# Forum Duck Hunters Meet and Greet



## Sunshine17 (Dec 11, 2009)

Id like to set up a meet and greet for the PFF duck hunters. From people wanting to get into the sport, to veterans that have been doing it for a good while. The main purpose of the meeting would be to introuduce ourselfs and talk about what each of us could bring to the table. I know not every duck hunter on here has a sweet set up with boat, dekes, dogs and such and that shouldent keep them from being able to get out and hunt. Also many of us shoot the idea around of getting up and hunting, or obtaining new hunting partners. In my personal experiance very few times have the words lead to actions, so I think a meet and greet would be a great idea to set up some future hunts and friendships. Maybe even lead to all of us getting together and taking one hell of a trip to Louisiana, Arkansas or something. Due to prior comments and another thread I feel a common meeting place for us would be the Flora-Bama Yacht club. That would make it possible so people from mobile, pensacola, destin area could all attend without it being a crazy long drive. Last thing to pick is the date.

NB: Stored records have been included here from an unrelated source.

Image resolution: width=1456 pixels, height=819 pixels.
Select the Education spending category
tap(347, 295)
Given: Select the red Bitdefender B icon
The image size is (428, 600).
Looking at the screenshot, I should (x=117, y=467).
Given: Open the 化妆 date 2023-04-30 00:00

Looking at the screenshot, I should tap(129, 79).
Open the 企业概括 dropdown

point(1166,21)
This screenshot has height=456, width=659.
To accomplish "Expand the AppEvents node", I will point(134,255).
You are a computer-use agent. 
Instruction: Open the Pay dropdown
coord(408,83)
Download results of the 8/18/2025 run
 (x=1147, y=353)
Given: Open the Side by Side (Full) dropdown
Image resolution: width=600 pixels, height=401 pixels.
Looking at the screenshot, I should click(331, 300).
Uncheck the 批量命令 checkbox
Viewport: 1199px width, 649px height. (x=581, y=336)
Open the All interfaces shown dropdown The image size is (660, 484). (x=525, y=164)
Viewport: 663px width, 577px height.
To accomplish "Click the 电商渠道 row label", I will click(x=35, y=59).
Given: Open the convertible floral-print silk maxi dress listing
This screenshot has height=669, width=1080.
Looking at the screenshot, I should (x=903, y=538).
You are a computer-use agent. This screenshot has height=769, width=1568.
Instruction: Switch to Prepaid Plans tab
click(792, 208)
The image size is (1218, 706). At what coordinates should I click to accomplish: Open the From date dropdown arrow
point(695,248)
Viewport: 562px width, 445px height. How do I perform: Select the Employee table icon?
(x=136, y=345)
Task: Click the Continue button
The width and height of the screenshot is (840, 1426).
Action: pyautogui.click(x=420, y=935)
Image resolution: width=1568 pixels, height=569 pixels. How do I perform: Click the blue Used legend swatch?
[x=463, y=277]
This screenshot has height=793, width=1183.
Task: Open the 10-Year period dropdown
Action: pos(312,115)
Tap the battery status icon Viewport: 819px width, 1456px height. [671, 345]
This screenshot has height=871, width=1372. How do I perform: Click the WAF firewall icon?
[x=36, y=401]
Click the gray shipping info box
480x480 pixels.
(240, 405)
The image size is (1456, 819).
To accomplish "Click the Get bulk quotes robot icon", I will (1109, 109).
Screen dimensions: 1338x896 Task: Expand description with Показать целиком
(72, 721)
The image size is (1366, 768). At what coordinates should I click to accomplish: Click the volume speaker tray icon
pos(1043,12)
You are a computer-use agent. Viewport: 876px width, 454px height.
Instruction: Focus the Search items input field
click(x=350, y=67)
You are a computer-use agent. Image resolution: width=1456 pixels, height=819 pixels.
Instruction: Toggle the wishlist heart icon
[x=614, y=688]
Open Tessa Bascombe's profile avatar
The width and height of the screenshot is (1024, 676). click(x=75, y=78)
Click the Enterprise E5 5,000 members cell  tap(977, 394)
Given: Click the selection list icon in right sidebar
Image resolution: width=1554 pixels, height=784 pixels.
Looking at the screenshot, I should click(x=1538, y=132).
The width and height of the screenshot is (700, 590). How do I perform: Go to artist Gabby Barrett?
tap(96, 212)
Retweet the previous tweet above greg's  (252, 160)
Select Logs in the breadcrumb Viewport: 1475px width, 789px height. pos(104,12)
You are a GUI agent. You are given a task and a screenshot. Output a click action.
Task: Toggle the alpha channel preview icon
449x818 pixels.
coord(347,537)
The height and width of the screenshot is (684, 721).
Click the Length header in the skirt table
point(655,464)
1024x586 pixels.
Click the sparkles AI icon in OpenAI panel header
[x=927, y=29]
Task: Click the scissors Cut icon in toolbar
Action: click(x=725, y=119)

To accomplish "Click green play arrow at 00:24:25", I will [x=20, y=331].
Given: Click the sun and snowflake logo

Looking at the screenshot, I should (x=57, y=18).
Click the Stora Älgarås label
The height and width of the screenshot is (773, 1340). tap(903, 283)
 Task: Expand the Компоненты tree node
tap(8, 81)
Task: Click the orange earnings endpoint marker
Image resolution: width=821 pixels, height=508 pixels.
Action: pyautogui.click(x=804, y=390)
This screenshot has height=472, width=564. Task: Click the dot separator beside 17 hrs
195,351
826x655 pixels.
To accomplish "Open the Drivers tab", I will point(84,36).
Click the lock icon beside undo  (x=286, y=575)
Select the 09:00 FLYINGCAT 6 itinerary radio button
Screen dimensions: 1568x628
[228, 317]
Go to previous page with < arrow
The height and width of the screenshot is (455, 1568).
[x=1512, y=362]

How does the evening of Oct.16th or 17th sound possibly even the 18th if thats when its more convienant for people. Lets get this thing together and have a good time. Look forward to meeting some other PFF duck hunters. 

- Jack


----------



## MrFish (Aug 21, 2009)

I'm starting the move on the 16th and pretty much tied up all weekend. Might be able to sneak out on the 18th.


----------



## scottyvu56 (Dec 21, 2013)

I will be out of town until the 20th of October, I should be free after that.

Scott


----------



## Sunshine17 (Dec 11, 2009)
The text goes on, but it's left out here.